Required work ▸
Could you copy exactly the lines from the one containing "Image resolution: width=476" through the last line of the records below, leaving out any pictures?

Data for analysis ▸

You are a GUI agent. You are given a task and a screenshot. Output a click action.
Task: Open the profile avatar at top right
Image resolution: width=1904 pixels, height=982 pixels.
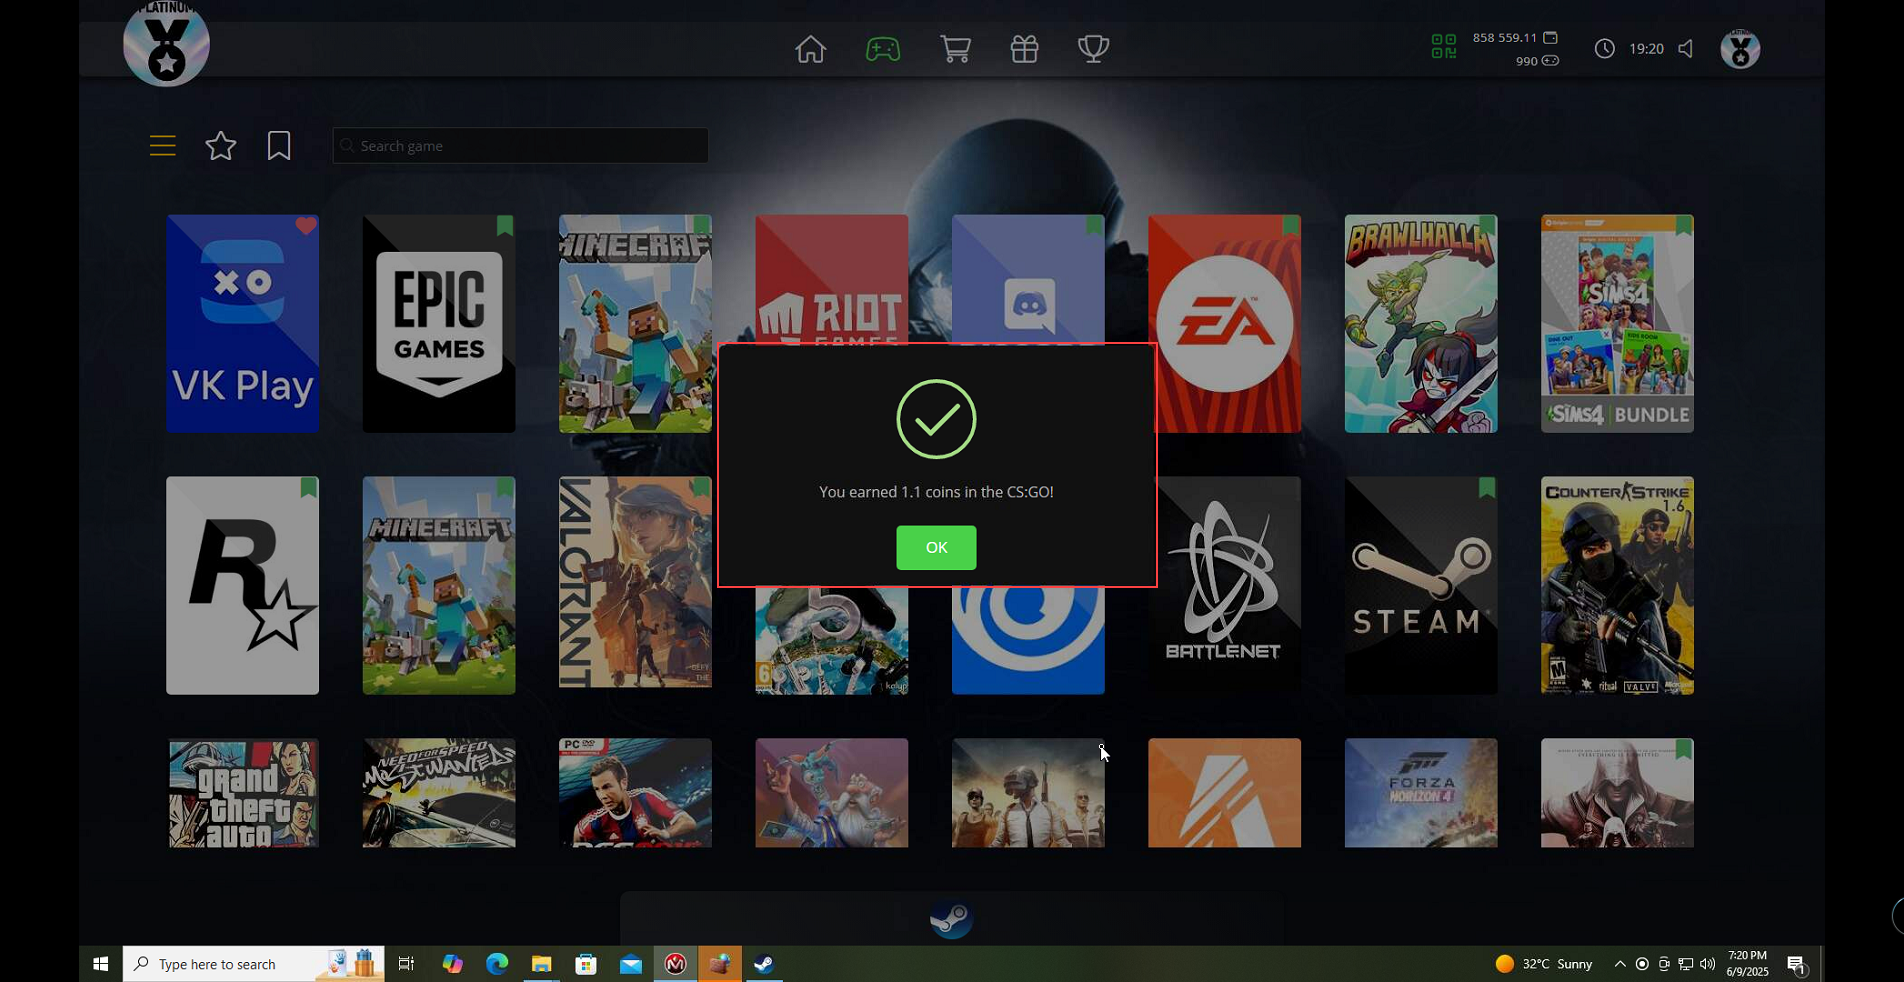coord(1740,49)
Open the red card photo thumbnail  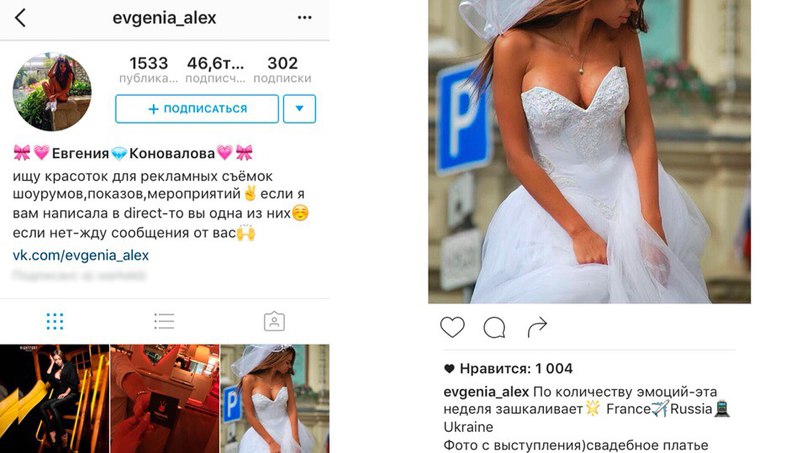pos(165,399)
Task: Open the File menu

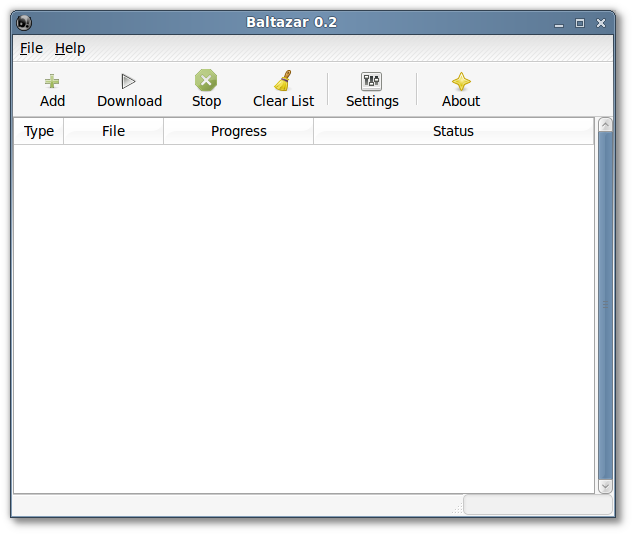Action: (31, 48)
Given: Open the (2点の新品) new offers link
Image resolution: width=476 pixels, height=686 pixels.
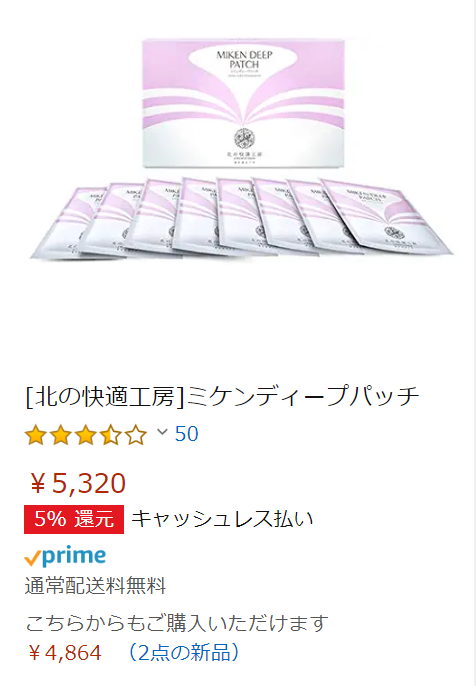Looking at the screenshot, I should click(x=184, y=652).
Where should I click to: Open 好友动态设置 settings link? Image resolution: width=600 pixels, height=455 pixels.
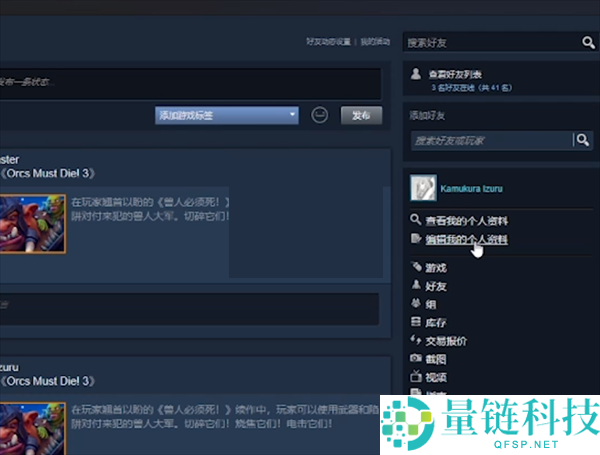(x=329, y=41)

Answer space ▸
Image resolution: width=476 pixels, height=686 pixels.
Looking at the screenshot, I should click(x=184, y=652).
Where should I click to: Open 好友动态设置 settings link? Image resolution: width=600 pixels, height=455 pixels.
(x=329, y=41)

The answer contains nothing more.